Background: 

Inflammation and endothelium-derived superoxides are important pathomechanisms in atherothrombotic diseases. We could previously show that the tyrosine phosphatase SHP-1 acts as a negative regulator in endothelial superoxide production. We investigated the influence of SHP-1 on platelet-endothelium-interaction and arterial thrombosis in endothelial inflammation in vivo.

Methods: 

In human endothelial cells (HUVEC) superoxide production was investigated by cytochrom-c-reduction and expression of p-selectin by flow-cytometry.
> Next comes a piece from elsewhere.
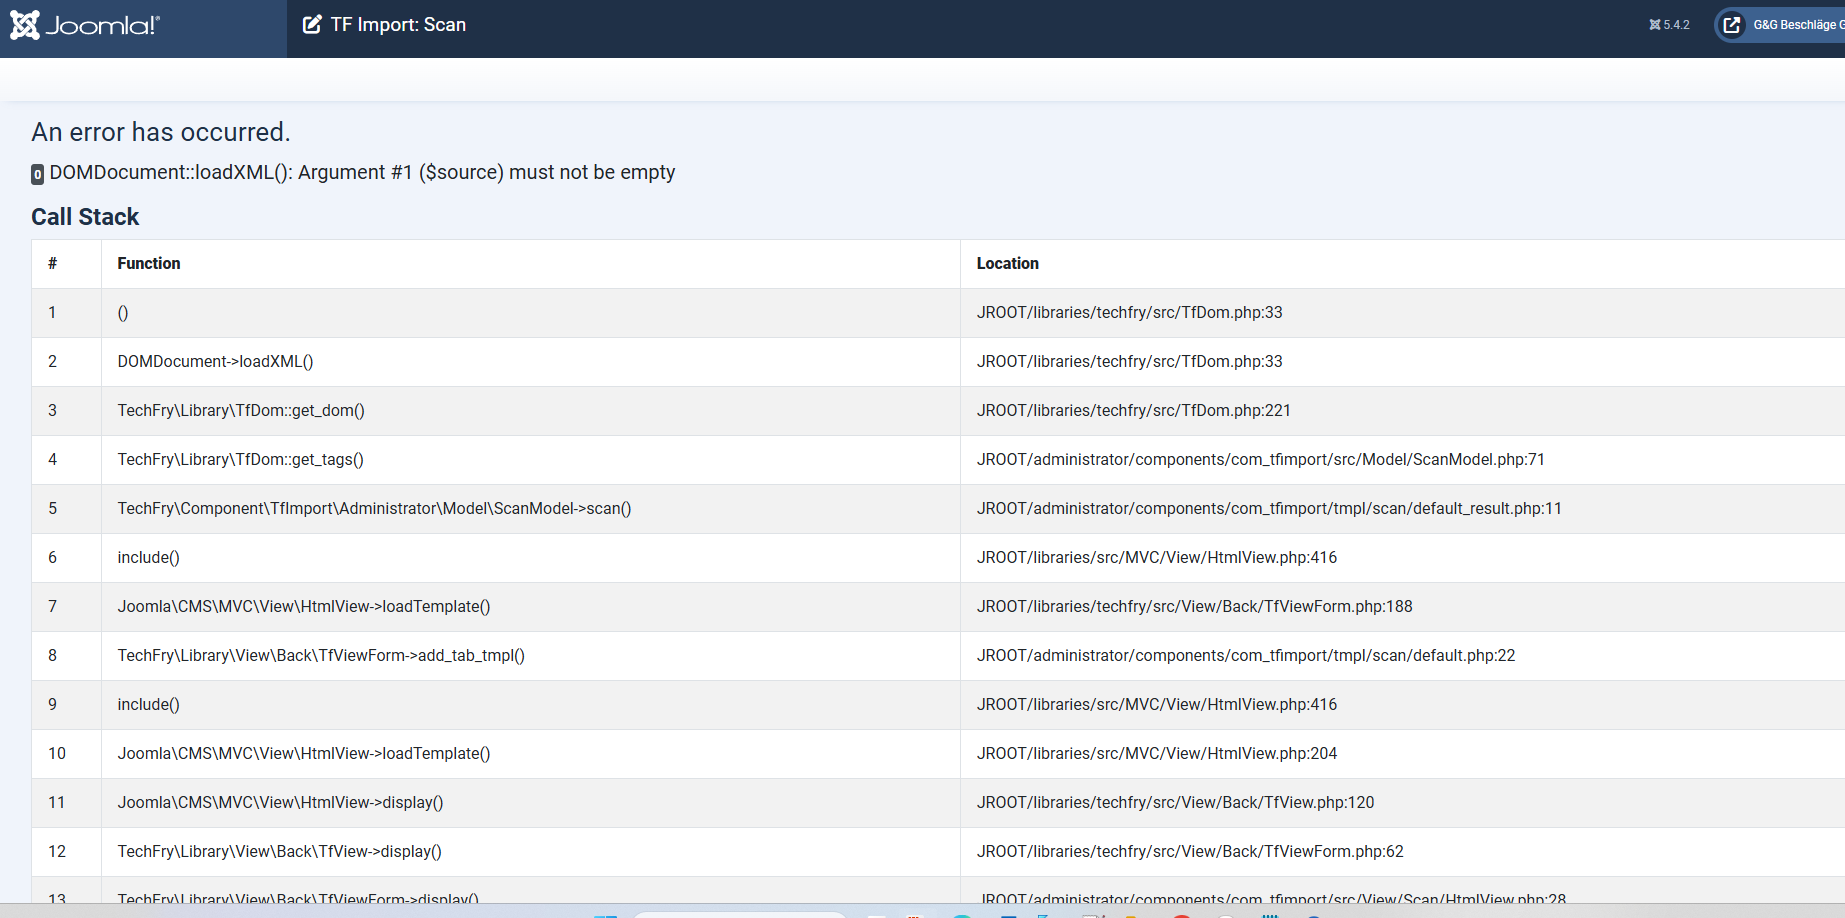Click row number 12 in the call stack
The height and width of the screenshot is (918, 1845).
point(57,851)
In vivo, firm adhesion, rolling of platelets and arterial thrombosis upon FeCl₃ superfusion were analyzed by intravital microscopy in the dorsal skinfold chamber mouse model. SHP-1 was specifically inhibited by knock-down via antisense-oligonucleotides or the pharmacological inhibitor Sodium Stibogluconate respectively. An inflammatory situation was induced by TNFa.

Results: 

SHP-1 inhibition in HUVEC led to increased superoxide production as well as to upregulation of p-selectin on the surface membrane. These effects were further enhanced when cells were additionally stimulated with TNFa. In vivo inhibition of SHP-1 did not significantly enhance platelet-endothelium-interaction under physiological conditions, whereas in acute systemic inflammation (TNFa) SHP-1 inhibition led to an augmented fraction of rolling platelets. Thrombotic vessel occlusion time was significantly reduced by SHP-1 inhibition, pre-treatment with TNFa further increased this effect.

Conclusions: 

SHP-1 acts especially in TNFa-induced endothelial activation as a negative regulator of superoxide production, which can lead to an upregulation of adhesion molecules that are relevant for platelet-endothelium-interaction. Indeed, in systemic inflammation SHP-1 impairs the rolling of platelets on the vessel wall and thus mediates antithrombotic effects in vivo.